[Linux-cluster] IP-based tie-breaker on a 2-node cluster?

Thu Apr 17 18:25:26 UTC 2008

Andrew Lacey wrote:

> Very informative post...thanks! The scenario you mentioned with a dead
> switch port (or a single unplugged network cable, or whatever) is
> something I had thought about, and I considered it to be a strike against
> using a crossover cable.

How does that follow? With a switch in the middle your points of failure 
are:
cable, switch, cable

With just a crossover cable (actually, it doesn't have to be crossover - 
99% of NICs made in the past few years auto-detect and auto-negotiate 
whether they need to cross-over or not, so you can just use a 
straight-through cable - but that's getting off topic), you only have a 
single cable as a point of failure. That is certainly better than the 
alternative.

> But, this "monitor_link" sounds like it might be
> exactly what I've been looking for. I'll research that and see what I can
> find.

You don't need that on your cluster interface though. If the NIC or 
cable die, cluster will lose the connection to the other node and fence 
it. If you have something like iLO on multiple interfaces, you can 
specify multiple fencing devices, to ensure that you manage to fence the 
other node, regardless of which interface fails. But the crossover 
interface connecting the nodes is arguably the most reliable part of 
your 2-node cluster because it has the fewest components.

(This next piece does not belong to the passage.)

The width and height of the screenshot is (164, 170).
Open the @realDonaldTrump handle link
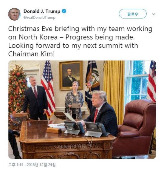tap(39, 18)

> You asked in your other post how I can tell the difference between a
> network outage that should cause a fence and one that shouldn't. What I
> wanted to do was set it up so that a node that can't reach the switch will
> never try to fence the other node. That way, if the switch is down and
> nobody can reach it, then nobody will fence. If there is a single port
> failure and one node can still reach the switch, then it will fence the
> other node and take over the services.

Is your switch managed? If so, you can use this as a fencing device 
simply have a node disable the other node's port. That way any 
subsequent attempts by the other node, to fence or do anything else, 
will not get anywhere. You may need to write your own fencing agent for 
that, though. I asked for fencing agent API in a post earlier, and there 
appears to be no conclusive documentation for this. I've been meaning to 
implement a fencing agent for exactly this sort of thing (fencing by 
disabling the switch port) on a 3Com switch.

Gordan